La démission de l’ambassadeur de France à Dakar réclamée par un ex-conseiller français de Wade

Il s’appelle Emmanuel Desfourneaux. Il a été choqué par l’attitude d’Amadou Tidiane Wone « ex-démissionnaire », pour des raisons « in » avouées, de la médaille de l’ordre national de la légion d’honneur de France. Et pour cela, Desfourneaux a chauffé, pardon, a sorti sa plume pour mitonner sa colère contre l’ambassadeur de France à Dakar et son « confus capitulard » d’une honorification française. Ci-dessous le cri de coeur de petit-fils d’un « récipiendaire de la distinction de Chevalier de la légion d’honneur à titre posthume » publié, en premier, sur Seneplus. Desfourneaux a été conseiller au Commissariat aux Droits humains, alors logé à la présidence de la République et dirigé pr l’avocate Mame bassine Niang, du temps du régime Abdoulaye Wade.

DÉMISSIONNEZ AU NOM DE L’HONNEUR ET DU DROIT À LA VIE !

C’ est en ma qualité de petit-fils d’un récipiendaire de la distinction de Chevalier de la légion d’honneur à titre posthume que je m’adresse à l’ambassadeur, Philippe Lalliot.

══════════

Recopiez intégralement l'extrait fourni ci-dessus, sans en modifier un seul caractère.

### Données enregistrées
══════════

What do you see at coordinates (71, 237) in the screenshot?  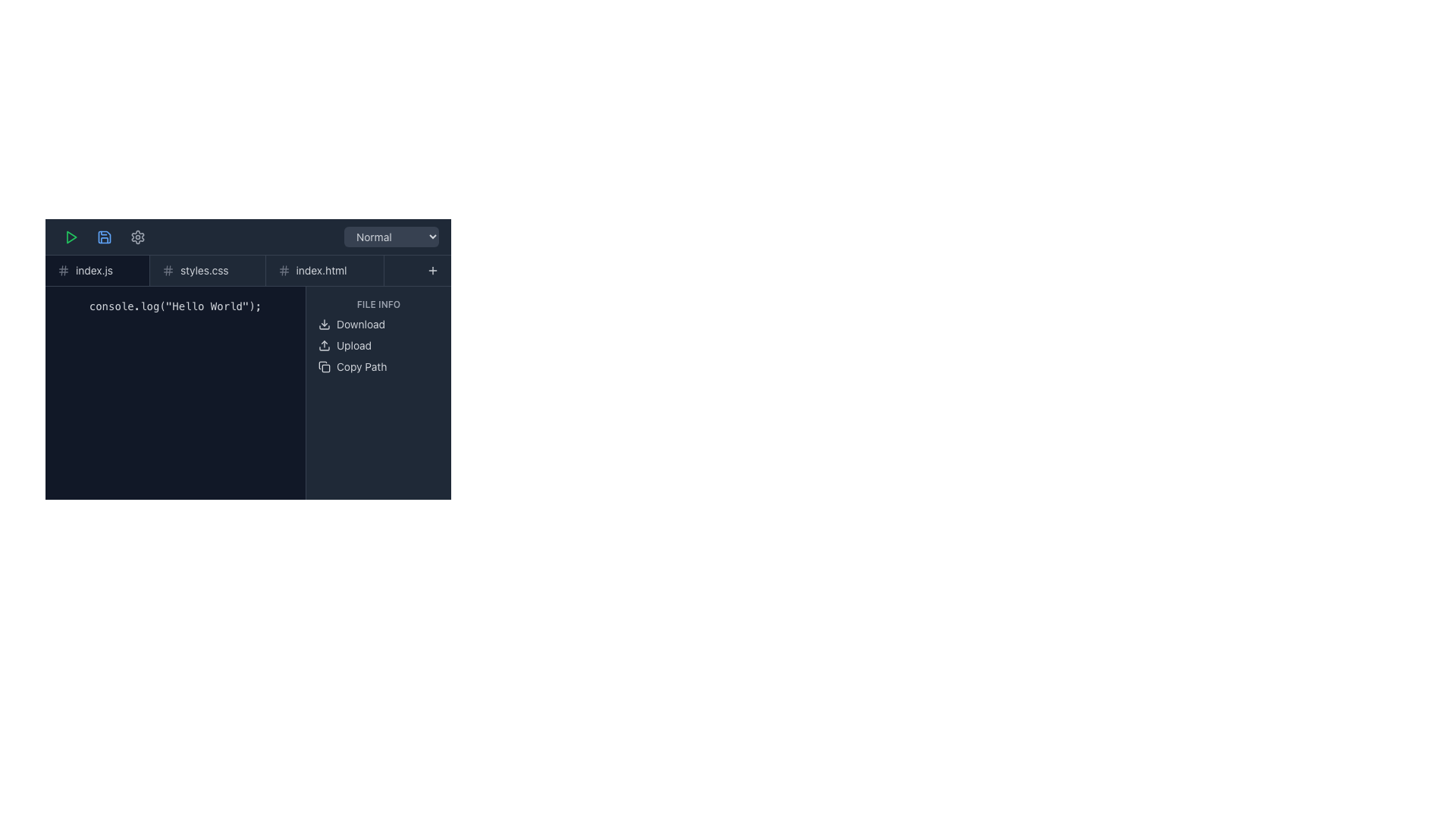 I see `the play button icon located in the top-left corner of the interface` at bounding box center [71, 237].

══════════

### Résultat
La démission de l’ambassadeur de France à Dakar réclamée par un ex-conseiller français de Wade

Il s’appelle Emmanuel Desfourneaux. Il a été choqué par l’attitude d’Amadou Tidiane Wone « ex-démissionnaire », pour des raisons « in » avouées, de la médaille de l’ordre national de la légion d’honneur de France. Et pour cela, Desfourneaux a chauffé, pardon, a sorti sa plume pour mitonner sa colère contre l’ambassadeur de France à Dakar et son « confus capitulard » d’une honorification française. Ci-dessous le cri de coeur de petit-fils d’un « récipiendaire de la distinction de Chevalier de la légion d’honneur à titre posthume » publié, en premier, sur Seneplus. Desfourneaux a été conseiller au Commissariat aux Droits humains, alors logé à la présidence de la République et dirigé pr l’avocate Mame bassine Niang, du temps du régime Abdoulaye Wade.

DÉMISSIONNEZ AU NOM DE L’HONNEUR ET DU DROIT À LA VIE !

C’ est en ma qualité de petit-fils d’un récipiendaire de la distinction de Chevalier de la légion d’honneur à titre posthume que je m’adresse à l’ambassadeur, Philippe Lalliot.